__Records__:
================
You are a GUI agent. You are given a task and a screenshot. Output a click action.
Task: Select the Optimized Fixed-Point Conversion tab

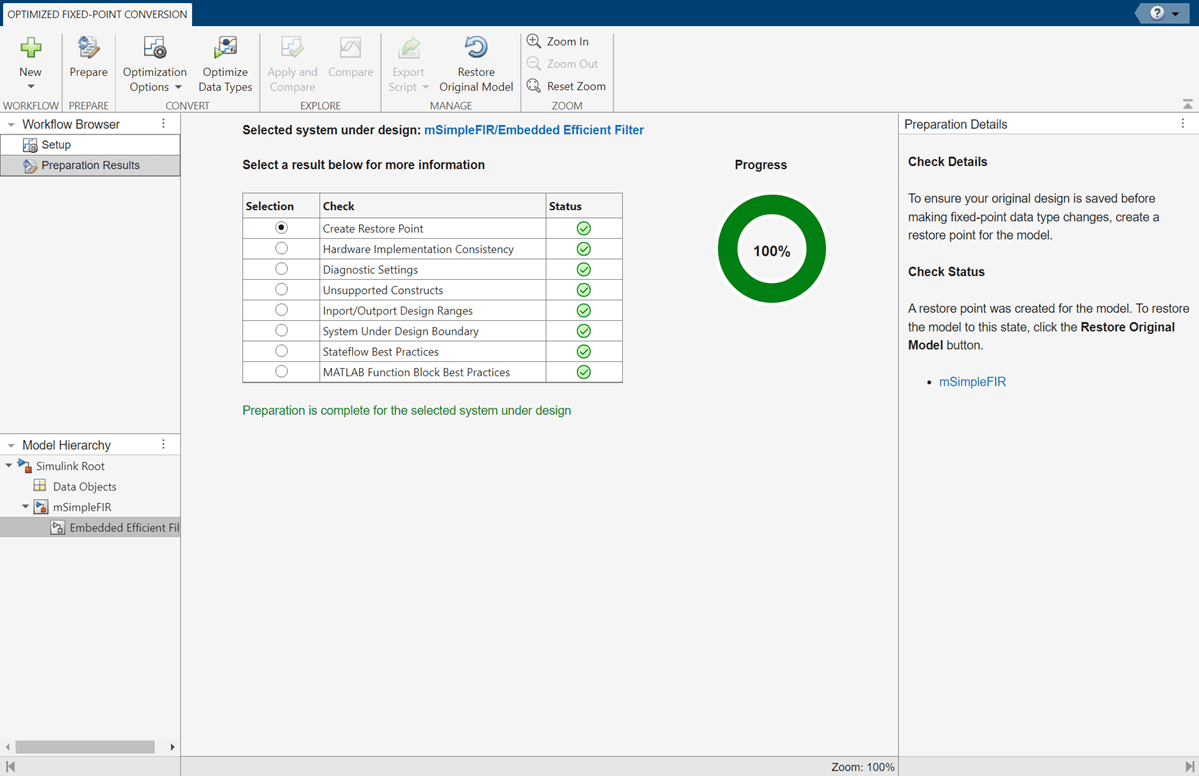pos(97,14)
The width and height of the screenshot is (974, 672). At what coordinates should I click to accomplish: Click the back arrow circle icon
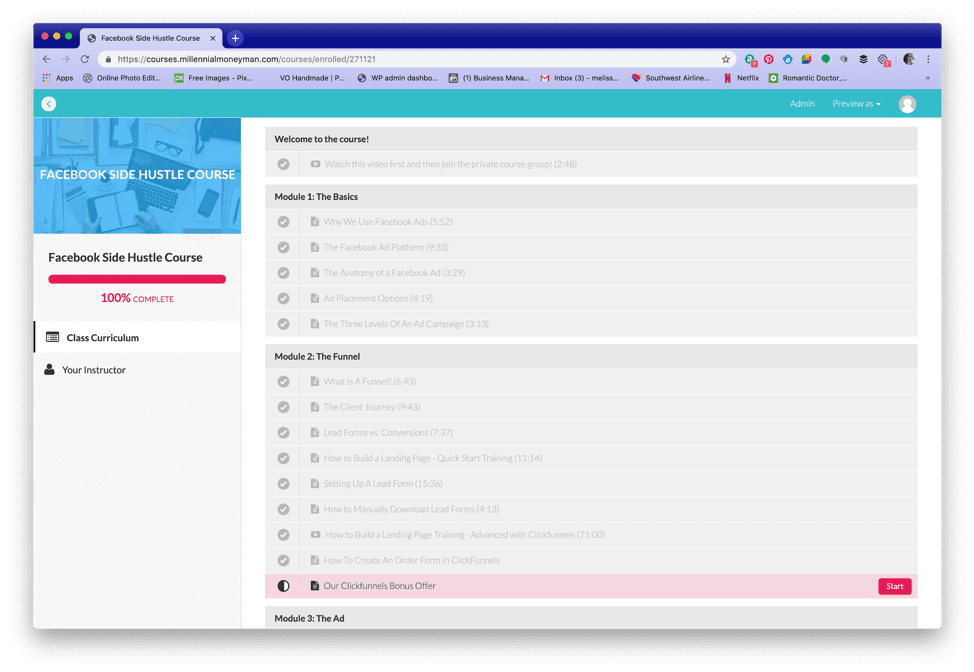tap(49, 104)
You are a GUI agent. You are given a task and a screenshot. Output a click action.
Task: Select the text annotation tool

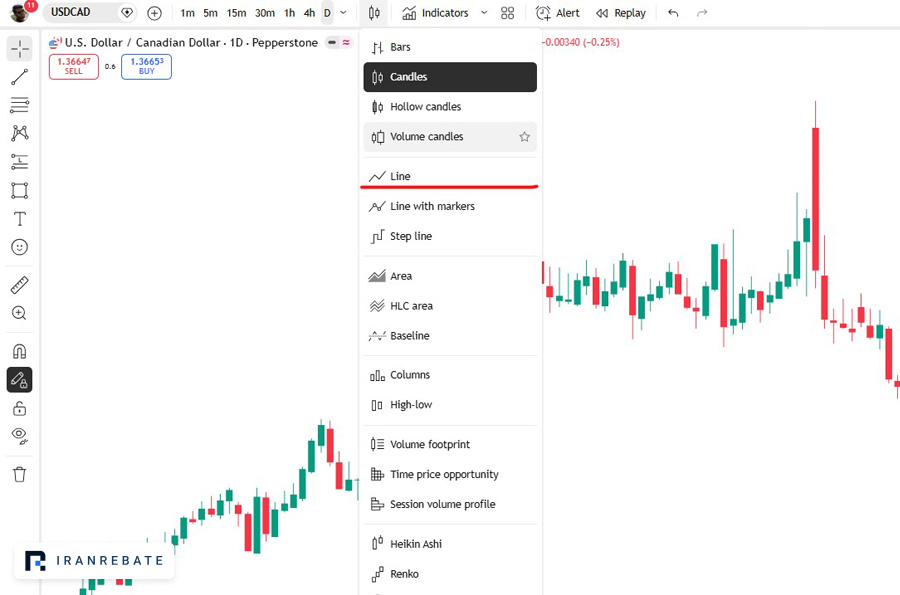coord(20,219)
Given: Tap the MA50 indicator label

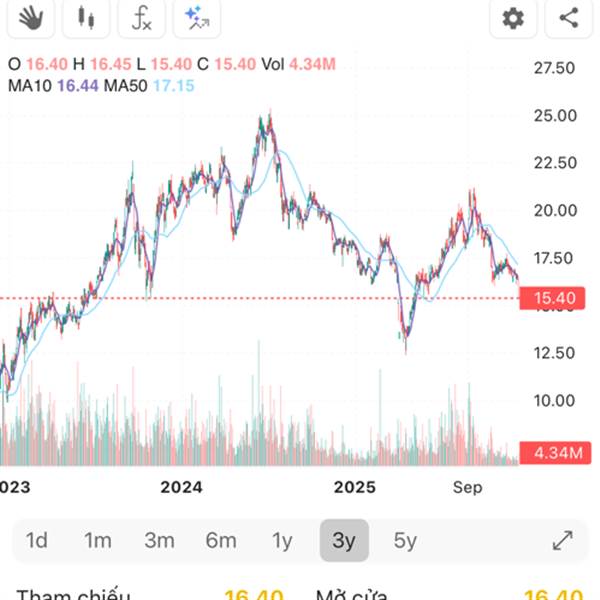Looking at the screenshot, I should pyautogui.click(x=125, y=86).
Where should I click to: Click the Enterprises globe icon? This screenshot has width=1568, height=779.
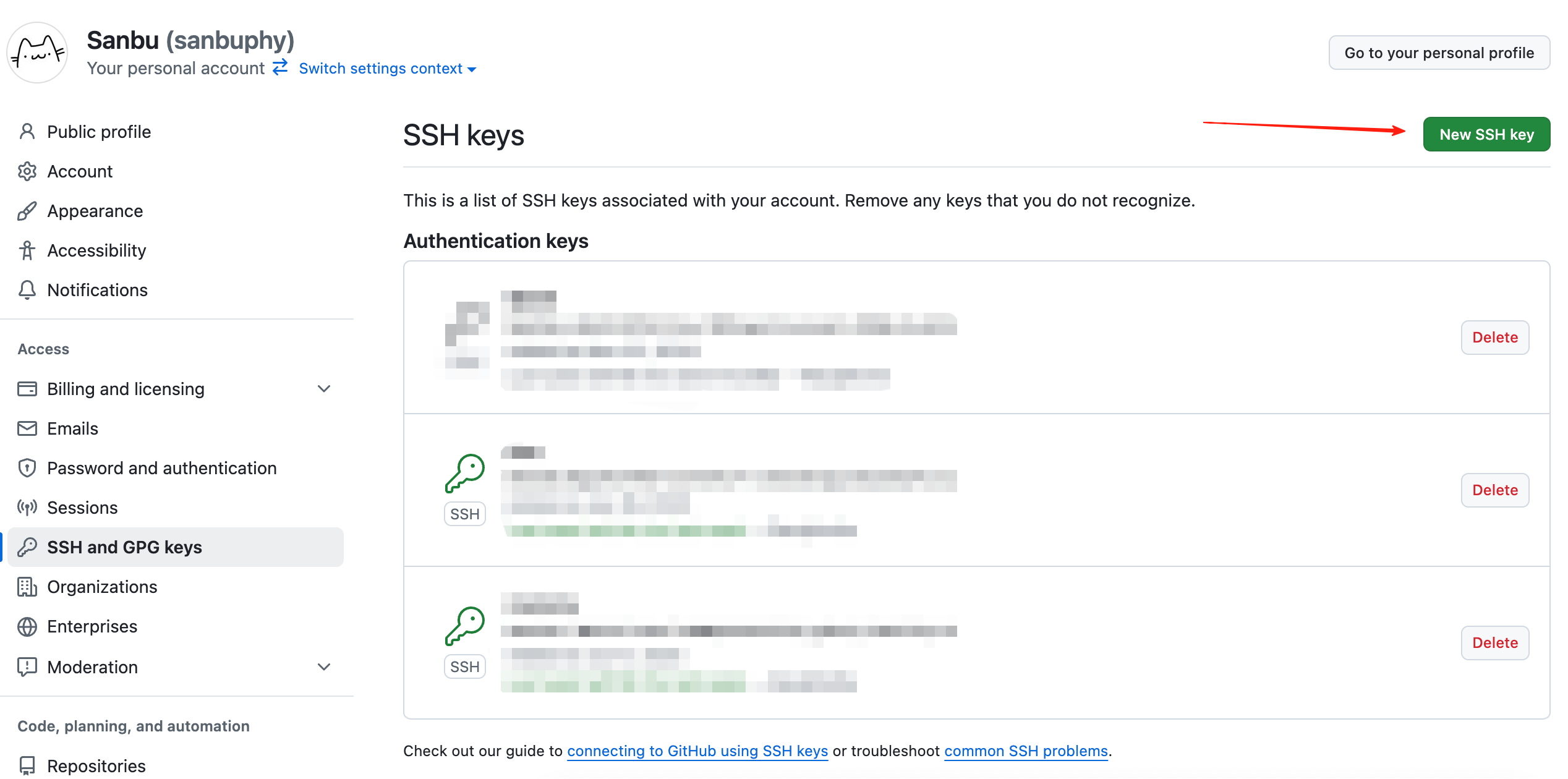pyautogui.click(x=27, y=626)
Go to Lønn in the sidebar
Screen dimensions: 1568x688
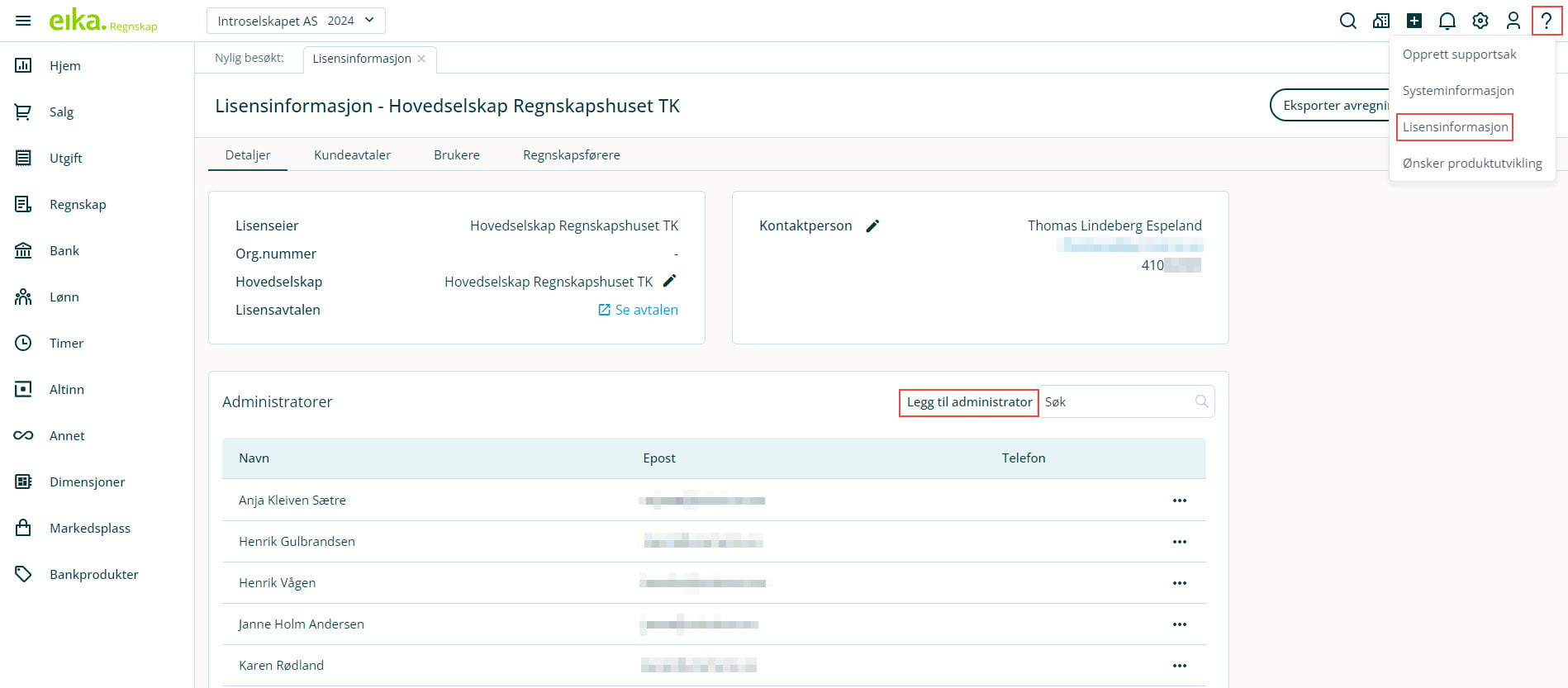(x=64, y=297)
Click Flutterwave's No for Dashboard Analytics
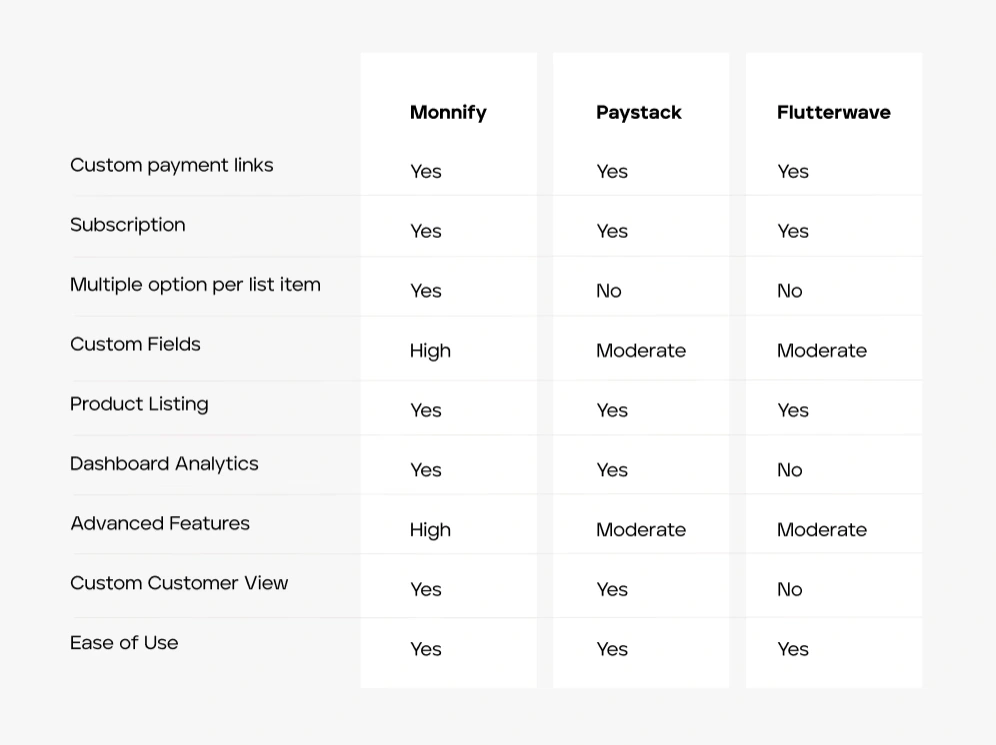Screen dimensions: 996x745 pos(790,470)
================
__Assignment__: Starting at the line that contains "Screen dimensions: 1568x688", extract each line through the last line of the material exactly as written, and include no pictures.

__Response area__:
Screen dimensions: 1568x688
(x=64, y=297)
Click Flutterwave's No for Dashboard Analytics
Screen dimensions: 996x745 pos(790,470)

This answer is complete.